Please transcribe the entries below exactly and leave out every picture.

__________________________________________________

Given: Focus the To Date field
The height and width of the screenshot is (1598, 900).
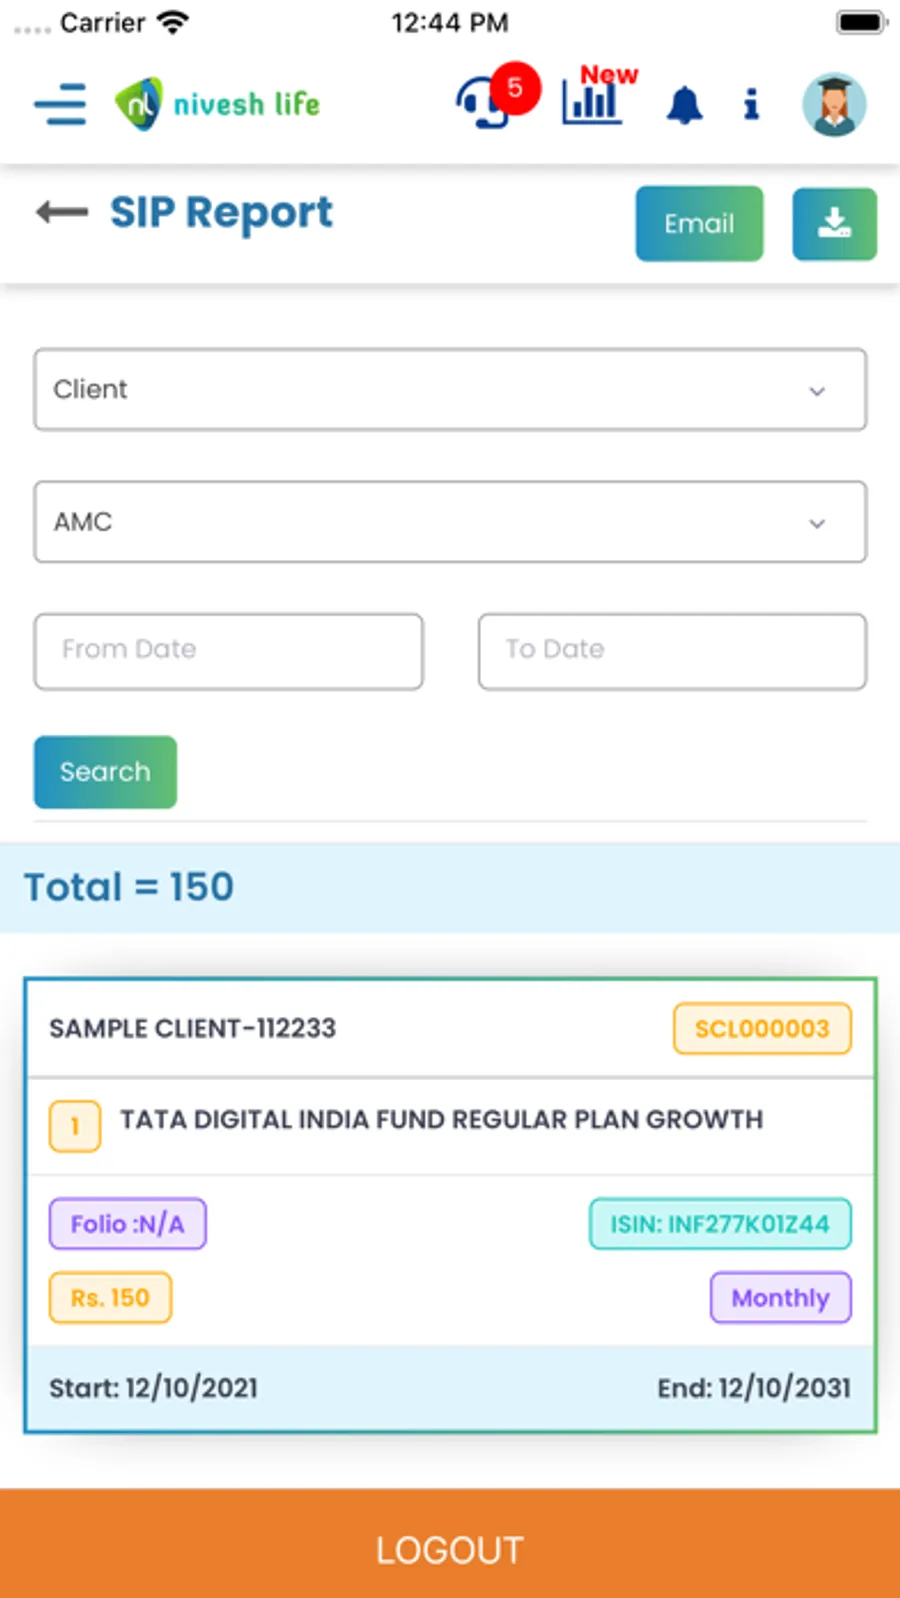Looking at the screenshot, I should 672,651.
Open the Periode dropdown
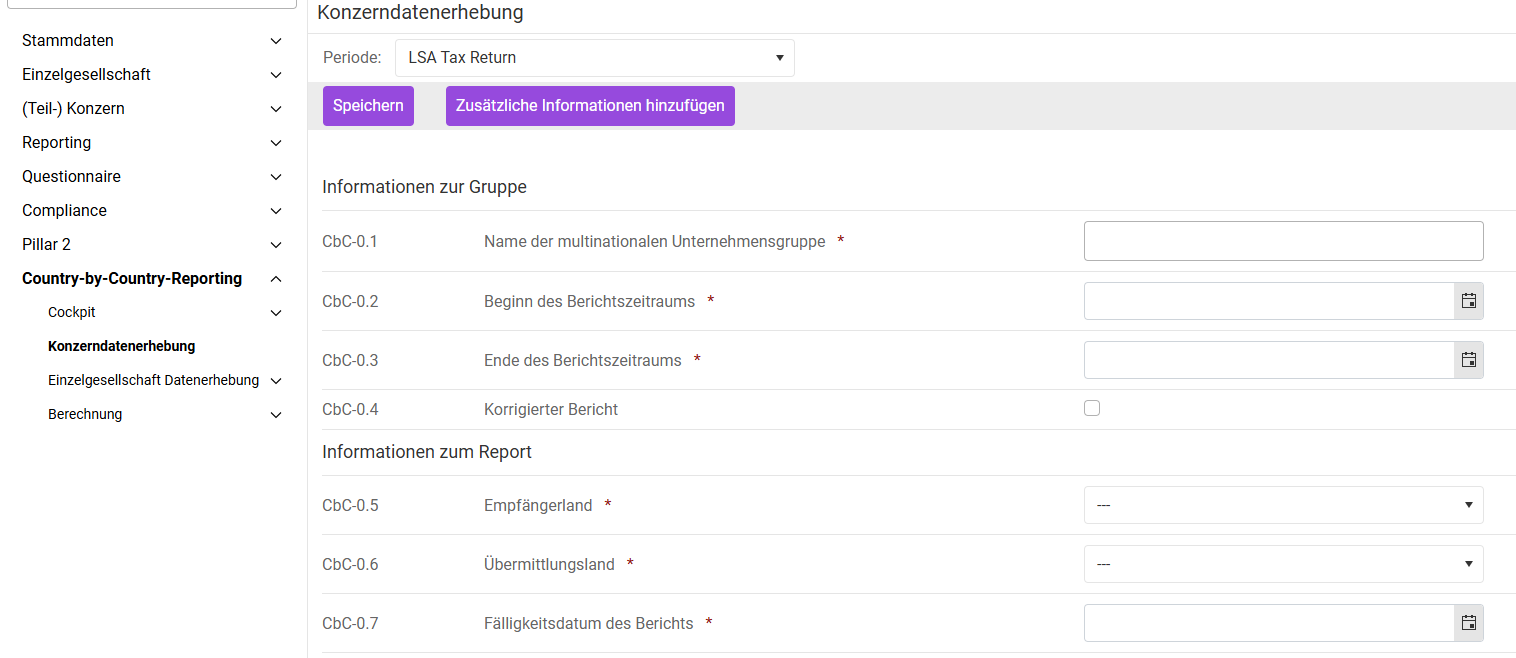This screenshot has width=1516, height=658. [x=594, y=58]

__________________________________________________

_SOLUTION TO THIS TASK_.
Given: Focus the To Date field
The height and width of the screenshot is (1598, 900).
Looking at the screenshot, I should 672,651.
Open the Periode dropdown
This screenshot has width=1516, height=658. [x=594, y=58]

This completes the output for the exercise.